There’s an odd contradiction in a recent book about Nietzsche. In Michael Ure’s Nietzsche’s Therapy we learn about the works of Nietzsche’s middle period. Ure contends that Nietzsche’s main interest was to create a philosophical therapy along the lines of the ancient Greeks who saw philosophy not as a detached search for knowledge but as a practice for becoming a person who lived rightly. The works of Nietzsche’s middle period are filled with acute psychological insights that presciently anticipate Freud’s psychoanalytic theories. Nietzsche is presented as a man with a path to real adult maturity. And it is a fine vision. But in reading the book I remember the biographies I’ve read of Nietzsche and remember how miserable he was in his daily life; suffering from both physical and mental torment. It’s a familiar occurrence. Thinkers who write about a vision of living yet give little indication about the actual living out of that vision. How is it accomplished? Do people who practice that vision actually embody the goal? What happens when they try it? Does it work?

Psychoanalysis certainly has a well described practice of change, but the results of that practice are highly variable. If we think of philosophy in the ancient way – as a practice of the self – then we should be interested in the nuts and bolts of making ourselves into the kind of person that our philosophy describes. I’ve found it very difficult to become the kind of person I envision and have employed, over the last 20 years, a variety of powerful practices of self-development. What we should want to know is: what happens in given cases when particular practices and philosophies are used day-to-day to effect self-change? But generally people are content to remain on the level of theory, describing interesting and attractive visions of the good life. This is where a philosophical autobiography would be useful; but not a person’s story of how their thinking changed over time, but a story of how their being changed over time.

2 comments:

thomas martin said...

Thanks for the posting. Perhaps the tendency to theorize (psychologically) is in many cases a symptom of being unable to relate simply to our own and others actuality.
Maybe devising means of self-change is an activity of self separation based on impatience and acquisitiveness taking us away from what needs to be integrated through acceptance.
The fruit of this ancient escapism is the self we try to present to the world and highly creative people like Nietzsche do this with flourish. The more energy put into this presentation the greater the conflict, tension and contradiction.

Jeff Meyerhoff said...

Yes, it can be the way you say, but it varies from case to case. Some may use theorizing as a defense or escape, but others may be following out a healthy desire and producing useful results. And those using it as a defense could also, despite that, do useful things with their psychological research.
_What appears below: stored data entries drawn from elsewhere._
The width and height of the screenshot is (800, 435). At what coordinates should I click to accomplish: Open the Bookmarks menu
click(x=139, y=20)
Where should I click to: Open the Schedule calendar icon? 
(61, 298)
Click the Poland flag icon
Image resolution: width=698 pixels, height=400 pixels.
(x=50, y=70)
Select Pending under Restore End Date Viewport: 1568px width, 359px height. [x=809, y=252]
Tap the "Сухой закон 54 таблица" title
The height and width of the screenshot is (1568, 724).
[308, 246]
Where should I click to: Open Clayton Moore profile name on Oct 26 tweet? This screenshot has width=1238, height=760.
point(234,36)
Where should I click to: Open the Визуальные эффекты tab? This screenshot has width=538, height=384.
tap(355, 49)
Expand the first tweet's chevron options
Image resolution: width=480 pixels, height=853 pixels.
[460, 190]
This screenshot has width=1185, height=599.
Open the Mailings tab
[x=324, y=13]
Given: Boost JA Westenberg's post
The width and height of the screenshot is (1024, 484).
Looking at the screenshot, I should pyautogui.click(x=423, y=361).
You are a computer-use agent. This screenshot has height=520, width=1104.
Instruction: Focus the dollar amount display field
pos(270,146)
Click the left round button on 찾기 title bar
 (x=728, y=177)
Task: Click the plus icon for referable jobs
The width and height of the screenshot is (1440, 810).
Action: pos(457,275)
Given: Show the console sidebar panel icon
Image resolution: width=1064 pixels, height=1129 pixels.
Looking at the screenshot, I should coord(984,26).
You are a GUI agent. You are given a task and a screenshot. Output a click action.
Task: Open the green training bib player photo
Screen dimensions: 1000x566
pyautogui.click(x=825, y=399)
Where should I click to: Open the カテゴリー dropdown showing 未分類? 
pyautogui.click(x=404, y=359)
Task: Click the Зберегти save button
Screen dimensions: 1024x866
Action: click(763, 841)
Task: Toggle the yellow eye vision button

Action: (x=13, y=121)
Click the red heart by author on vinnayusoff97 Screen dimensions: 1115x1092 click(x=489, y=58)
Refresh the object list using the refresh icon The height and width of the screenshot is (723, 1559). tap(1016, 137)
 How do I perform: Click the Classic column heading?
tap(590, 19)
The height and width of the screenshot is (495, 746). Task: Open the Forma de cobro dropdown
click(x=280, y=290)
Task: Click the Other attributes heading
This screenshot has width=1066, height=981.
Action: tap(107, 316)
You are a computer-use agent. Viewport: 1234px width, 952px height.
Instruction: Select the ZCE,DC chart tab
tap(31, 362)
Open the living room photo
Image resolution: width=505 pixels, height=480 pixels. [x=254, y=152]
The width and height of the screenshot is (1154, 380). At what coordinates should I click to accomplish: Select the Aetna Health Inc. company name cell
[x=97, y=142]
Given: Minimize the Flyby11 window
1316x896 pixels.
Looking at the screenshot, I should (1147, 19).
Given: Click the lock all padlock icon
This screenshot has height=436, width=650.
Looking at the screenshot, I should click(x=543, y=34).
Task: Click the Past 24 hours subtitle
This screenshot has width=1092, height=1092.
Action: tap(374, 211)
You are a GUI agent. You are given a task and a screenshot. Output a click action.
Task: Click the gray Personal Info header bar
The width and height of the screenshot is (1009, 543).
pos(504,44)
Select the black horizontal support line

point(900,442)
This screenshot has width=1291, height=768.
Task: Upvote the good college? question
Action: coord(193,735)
A typical problem with "devising means of self-change" is that the means usually were successful for the deviser and may or may not be right for others. That's okay except that people have a tendency to think that there means of self-change is the right way and is based on human nature, so that other means are seen as going against our natures.

But you're right the creation of a false self - and especially one marketed as the true self - is very common and typically creates those bad, hidden side effects.